**Task directions**
Reproduce the lines below with "GUI agent" swapped out for "GUI assistant" wherever it occurs, keeping everything else the same.

[START]

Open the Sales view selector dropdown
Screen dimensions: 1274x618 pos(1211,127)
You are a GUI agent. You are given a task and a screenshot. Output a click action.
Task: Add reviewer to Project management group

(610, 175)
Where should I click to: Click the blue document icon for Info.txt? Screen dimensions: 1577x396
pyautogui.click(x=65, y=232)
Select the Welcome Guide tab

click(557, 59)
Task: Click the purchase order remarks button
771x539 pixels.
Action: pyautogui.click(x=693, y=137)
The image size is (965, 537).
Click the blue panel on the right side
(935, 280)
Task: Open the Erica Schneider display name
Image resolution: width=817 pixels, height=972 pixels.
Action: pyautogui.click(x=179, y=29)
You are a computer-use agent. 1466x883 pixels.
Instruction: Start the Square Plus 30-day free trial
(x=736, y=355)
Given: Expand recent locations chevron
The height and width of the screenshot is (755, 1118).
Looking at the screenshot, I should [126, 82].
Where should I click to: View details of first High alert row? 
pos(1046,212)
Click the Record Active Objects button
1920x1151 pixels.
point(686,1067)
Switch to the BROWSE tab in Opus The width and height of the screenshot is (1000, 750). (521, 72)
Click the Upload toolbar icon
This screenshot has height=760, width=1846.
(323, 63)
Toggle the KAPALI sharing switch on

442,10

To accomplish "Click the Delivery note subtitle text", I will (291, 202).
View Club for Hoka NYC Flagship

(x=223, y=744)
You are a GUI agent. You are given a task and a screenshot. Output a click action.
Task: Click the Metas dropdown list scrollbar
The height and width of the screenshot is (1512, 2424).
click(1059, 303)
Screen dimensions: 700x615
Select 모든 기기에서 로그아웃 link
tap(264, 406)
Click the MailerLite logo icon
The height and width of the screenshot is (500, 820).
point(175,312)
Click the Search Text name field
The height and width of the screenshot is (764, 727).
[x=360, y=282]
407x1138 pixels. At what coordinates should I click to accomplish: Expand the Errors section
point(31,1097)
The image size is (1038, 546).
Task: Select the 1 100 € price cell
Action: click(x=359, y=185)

[END]

**Result of this task**
Open the Sales view selector dropdown
Screen dimensions: 1274x618 pos(1211,127)
You are a GUI assistant. You are given a task and a screenshot. Output a click action.
Task: Add reviewer to Project management group

(610, 175)
Where should I click to: Click the blue document icon for Info.txt? Screen dimensions: 1577x396
pyautogui.click(x=65, y=232)
Select the Welcome Guide tab

click(557, 59)
Task: Click the purchase order remarks button
771x539 pixels.
Action: pyautogui.click(x=693, y=137)
The image size is (965, 537).
Click the blue panel on the right side
(935, 280)
Task: Open the Erica Schneider display name
Image resolution: width=817 pixels, height=972 pixels.
Action: pyautogui.click(x=179, y=29)
You are a computer-use agent. 1466x883 pixels.
Instruction: Start the Square Plus 30-day free trial
(x=736, y=355)
Given: Expand recent locations chevron
The height and width of the screenshot is (755, 1118).
Looking at the screenshot, I should [126, 82].
Where should I click to: View details of first High alert row? 
pos(1046,212)
Click the Record Active Objects button
1920x1151 pixels.
point(686,1067)
Switch to the BROWSE tab in Opus The width and height of the screenshot is (1000, 750). (521, 72)
Click the Upload toolbar icon
This screenshot has height=760, width=1846.
(323, 63)
Toggle the KAPALI sharing switch on

442,10

To accomplish "Click the Delivery note subtitle text", I will (291, 202).
View Club for Hoka NYC Flagship

(x=223, y=744)
You are a GUI assistant. You are given a task and a screenshot. Output a click action.
Task: Click the Metas dropdown list scrollbar
The height and width of the screenshot is (1512, 2424).
click(1059, 303)
Screen dimensions: 700x615
Select 모든 기기에서 로그아웃 link
tap(264, 406)
Click the MailerLite logo icon
The height and width of the screenshot is (500, 820).
point(175,312)
Click the Search Text name field
The height and width of the screenshot is (764, 727).
[x=360, y=282]
407x1138 pixels. At what coordinates should I click to accomplish: Expand the Errors section
point(31,1097)
The image size is (1038, 546).
Task: Select the 1 100 € price cell
Action: click(x=359, y=185)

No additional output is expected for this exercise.